Transportation Secretary Robert L. Flanagan said the settlement and federal release were "milestones" in Gov. Robert L. Ehrlich Jr.'s effort to improve transit service for the disabled.
"We will continue to work on improving paratransit," Flanagan said, pointing to a $42 million commitment in the Transportation Department's new six-year plan to add vehicles and improve the Mobility call center.
The disability law center asked the federal agency to investigate the Mobility program in 2002, passing along more than 1,000 complaints of missed rides, stranded passengers, poor on-time performance and other service lapses.
A federal compliance audit released the following February found serious problems with the Mobility service, which is required to provide disabled riders with transit service comparable to that available to other passengers.
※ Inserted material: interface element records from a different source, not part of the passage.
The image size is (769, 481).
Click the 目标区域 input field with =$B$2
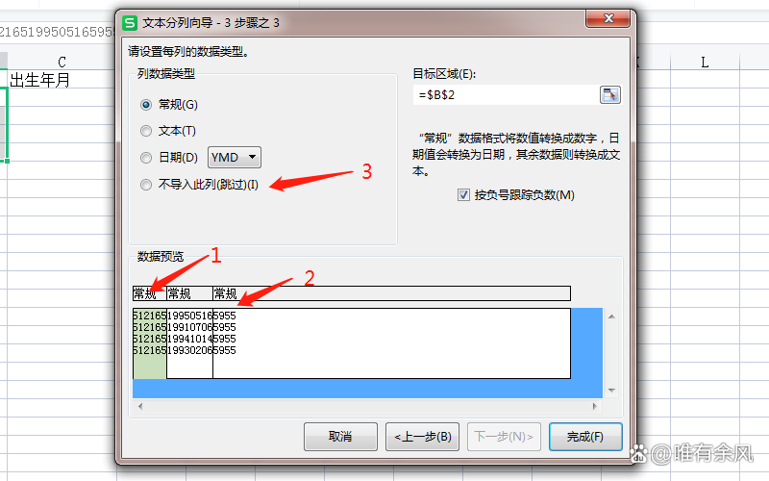tap(507, 94)
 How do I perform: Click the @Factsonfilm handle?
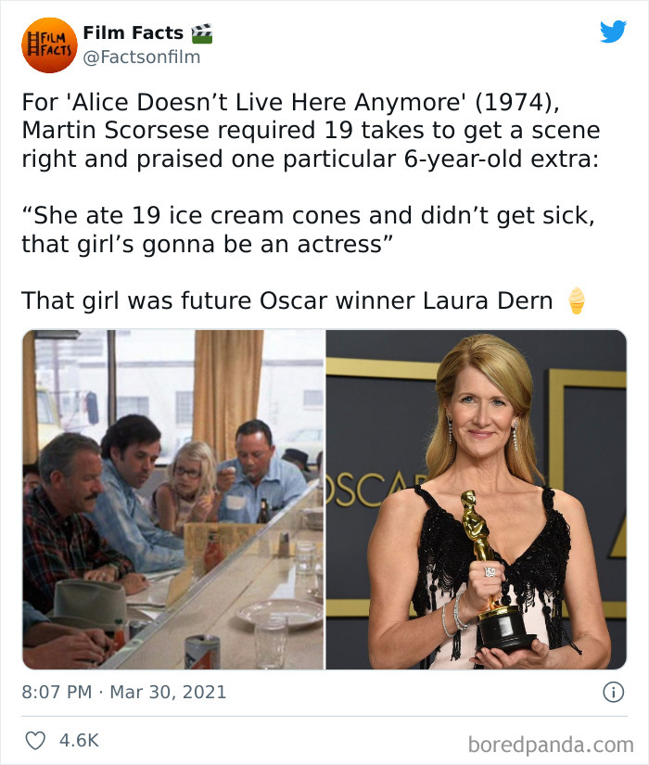(141, 57)
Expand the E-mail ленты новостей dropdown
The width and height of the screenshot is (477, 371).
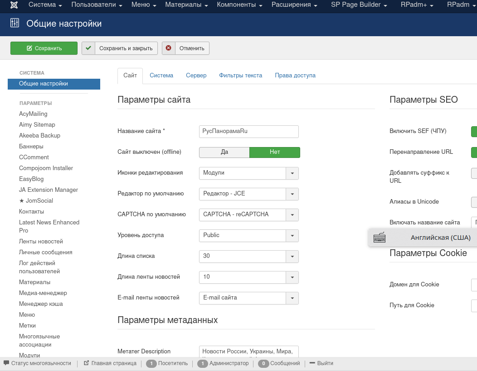tap(292, 298)
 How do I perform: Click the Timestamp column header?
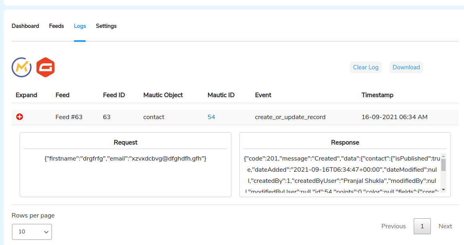tap(377, 95)
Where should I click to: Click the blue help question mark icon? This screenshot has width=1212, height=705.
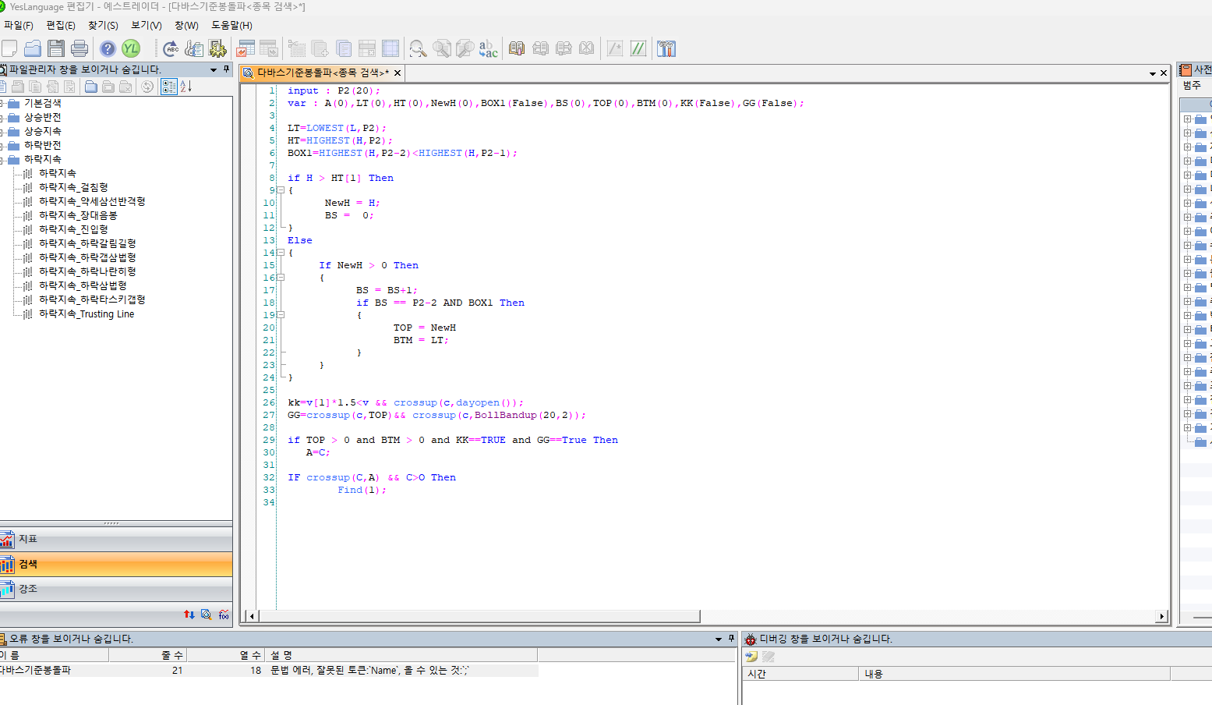coord(108,48)
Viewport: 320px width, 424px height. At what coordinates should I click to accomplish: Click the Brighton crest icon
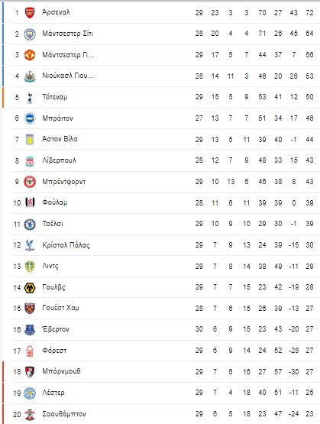tap(30, 118)
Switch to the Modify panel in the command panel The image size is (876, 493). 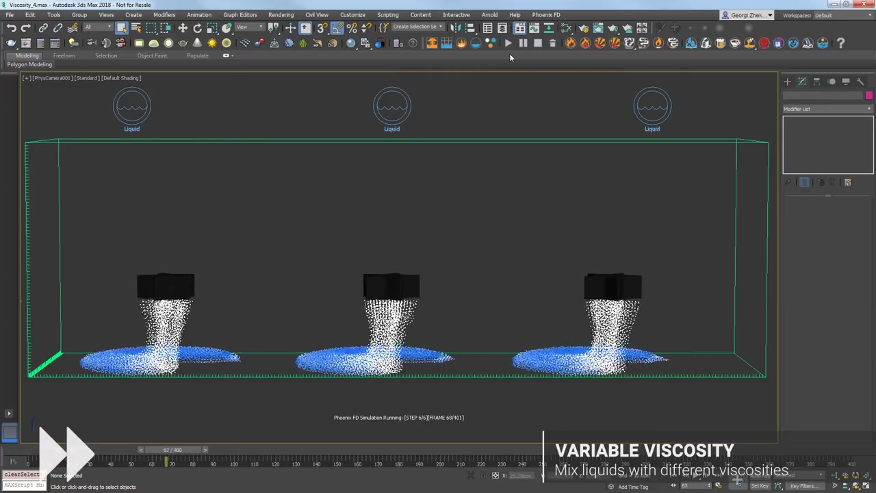point(802,81)
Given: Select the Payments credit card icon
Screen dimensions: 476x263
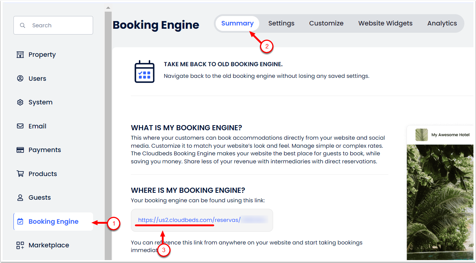Looking at the screenshot, I should [x=20, y=150].
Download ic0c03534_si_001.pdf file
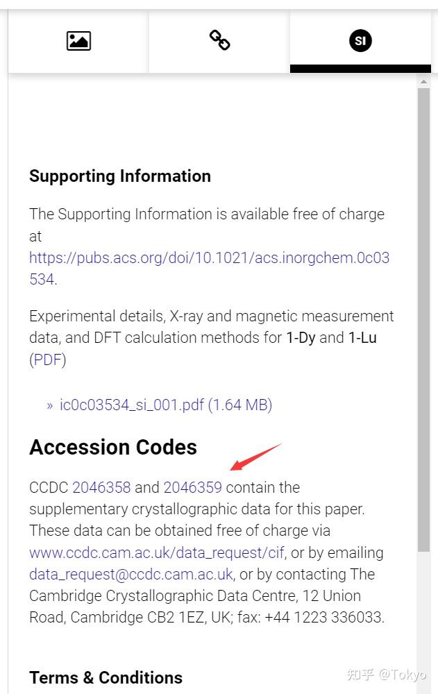The height and width of the screenshot is (694, 438). (166, 405)
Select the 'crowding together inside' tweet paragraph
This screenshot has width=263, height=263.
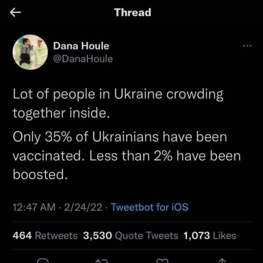(x=118, y=103)
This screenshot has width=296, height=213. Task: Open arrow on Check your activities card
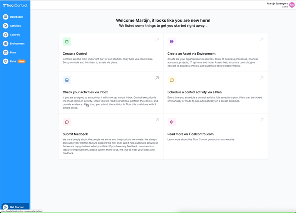click(x=157, y=78)
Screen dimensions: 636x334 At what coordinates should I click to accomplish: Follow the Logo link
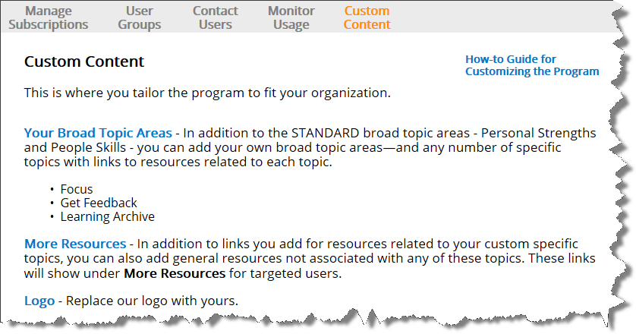39,301
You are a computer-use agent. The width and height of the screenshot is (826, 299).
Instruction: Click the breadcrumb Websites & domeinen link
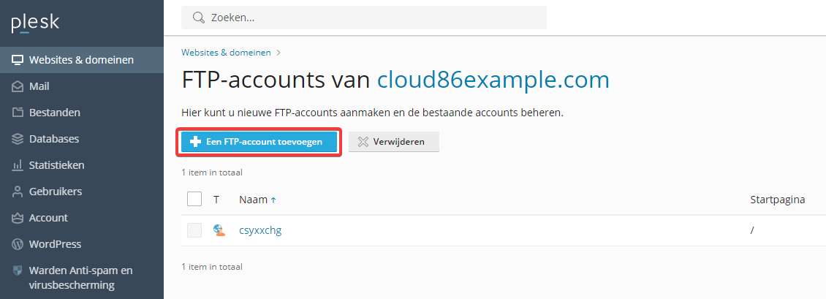226,53
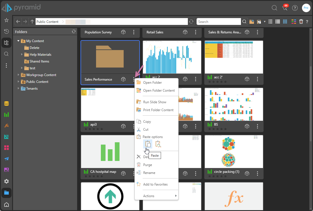Refresh the Folders panel
This screenshot has width=313, height=211.
point(74,32)
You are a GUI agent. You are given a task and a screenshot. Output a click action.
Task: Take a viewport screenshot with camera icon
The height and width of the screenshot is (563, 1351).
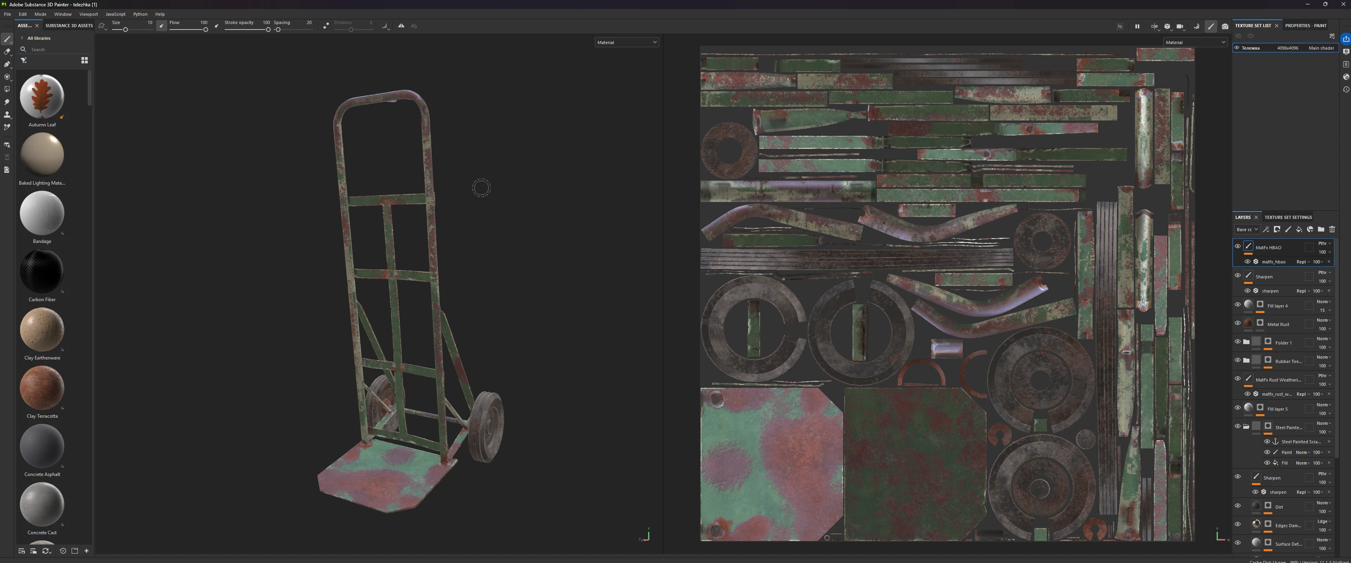pyautogui.click(x=1225, y=26)
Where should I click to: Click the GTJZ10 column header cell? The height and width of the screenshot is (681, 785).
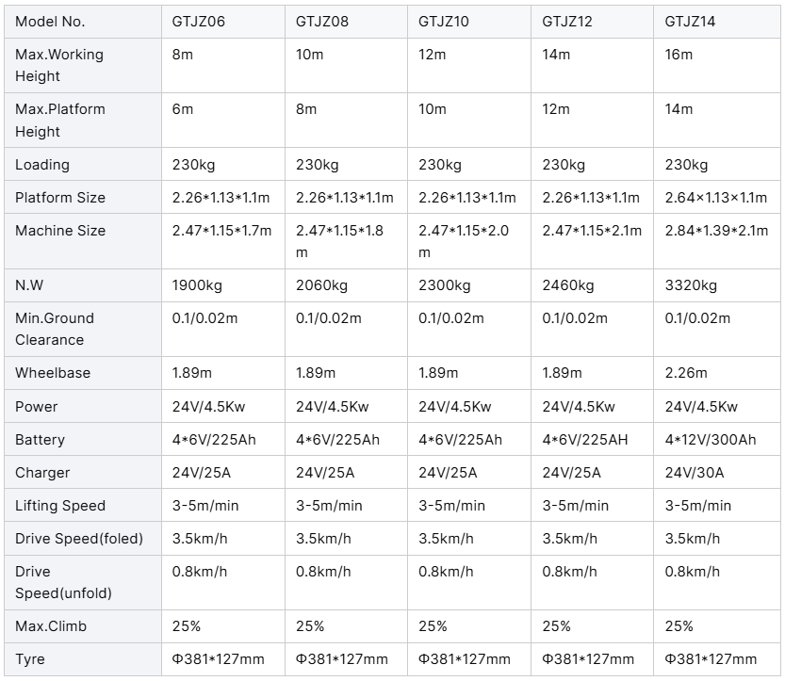pyautogui.click(x=444, y=21)
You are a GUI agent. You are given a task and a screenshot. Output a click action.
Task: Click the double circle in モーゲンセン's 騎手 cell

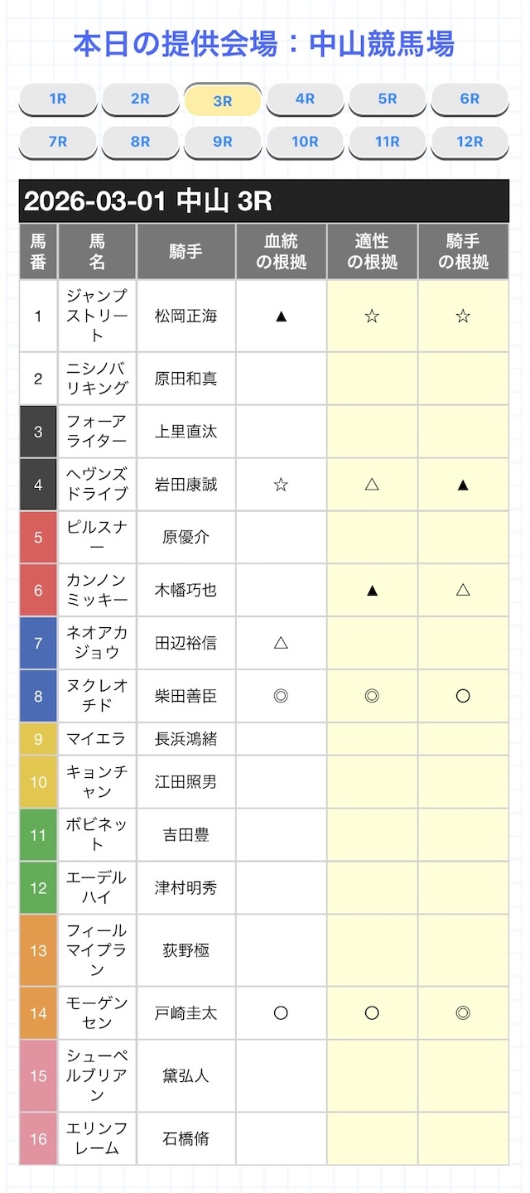[x=463, y=1012]
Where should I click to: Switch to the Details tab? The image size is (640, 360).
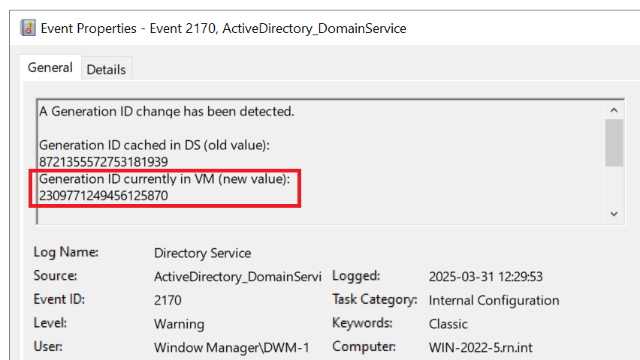tap(106, 69)
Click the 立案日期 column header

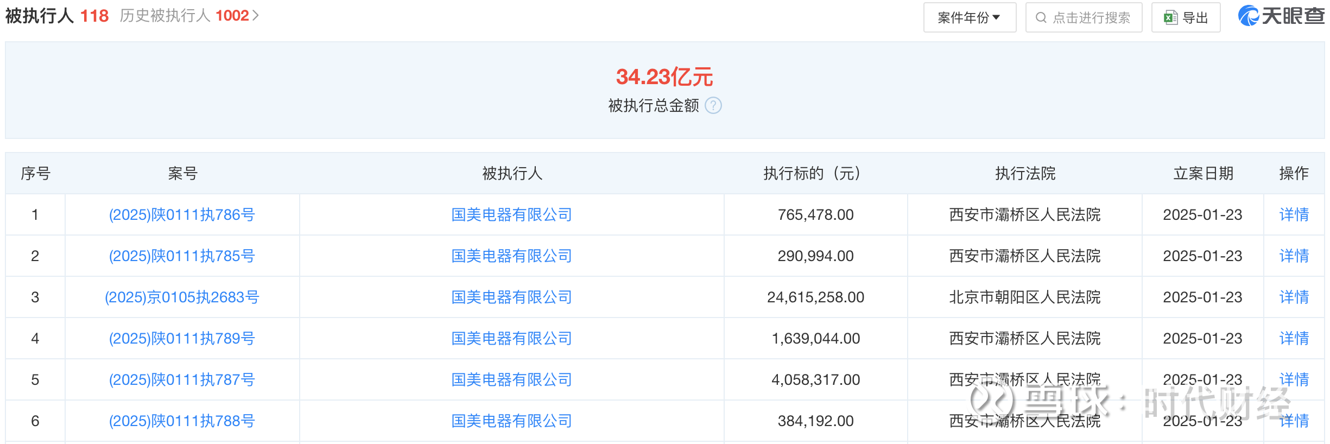pos(1203,174)
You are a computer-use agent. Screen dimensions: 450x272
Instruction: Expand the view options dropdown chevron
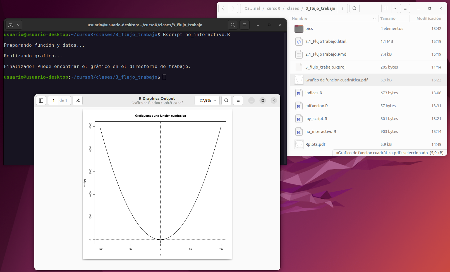pyautogui.click(x=395, y=8)
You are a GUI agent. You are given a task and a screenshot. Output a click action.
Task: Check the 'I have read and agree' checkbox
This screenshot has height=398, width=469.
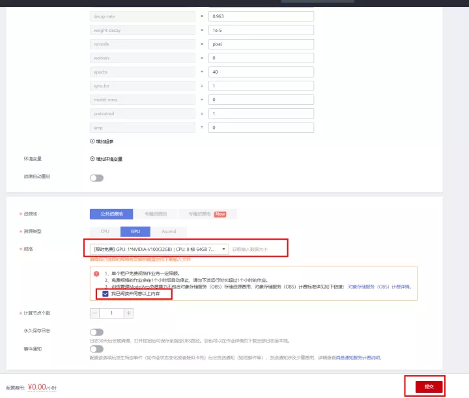point(106,294)
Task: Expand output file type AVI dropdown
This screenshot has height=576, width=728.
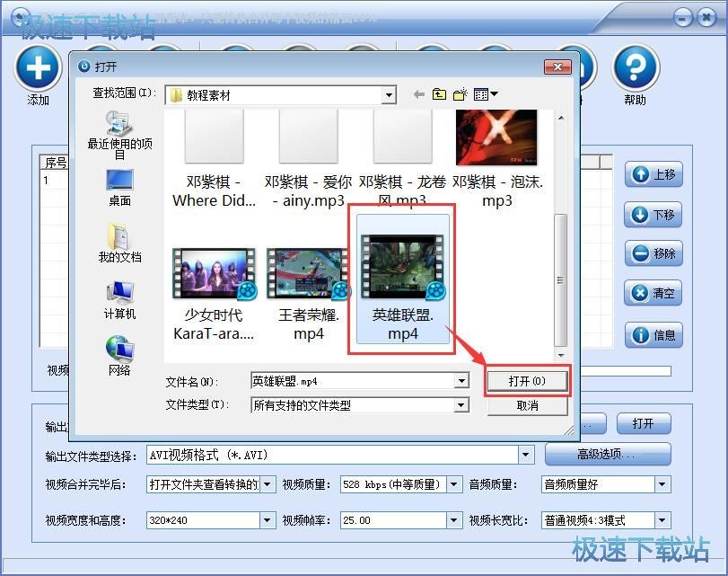Action: point(527,456)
According to the agency, the MTA and its contractor regularly overstated its on-time performance and recorded fed-up riders as "no-shows."
The agency's Office of Civil Rights ordered the MTA to produce reports demonstrating improved service. The disability law center filed suit against the MTA and Flanagan in October 2003, contending that the agency had made no progress.
In a letter Wednesday to MTA Administrator Lisa Dickerson, the director of the civil rights office praised the efforts the state agency had made to respond to its concerns.
Michael A. Winter, the director, said the MTA improved on-time performance, added a taxicab service, changed procedures and held contractors accountable for performance.
"We determined that they sufficiently corrected the deficiencies," said Dave Longo, spokesman for the federal agency.
Those changes, which followed the MTA's implementation of a new management system in 2004, raised Mobility's on-time performance to about 90 percent, state officials said.
Flanagan and advocates for the disabled said those improvements helped pave the way for the settlement.
The MTA retained management authority over Mobility but agreed to oversight by an independent consultant chosen jointly by the center and the state.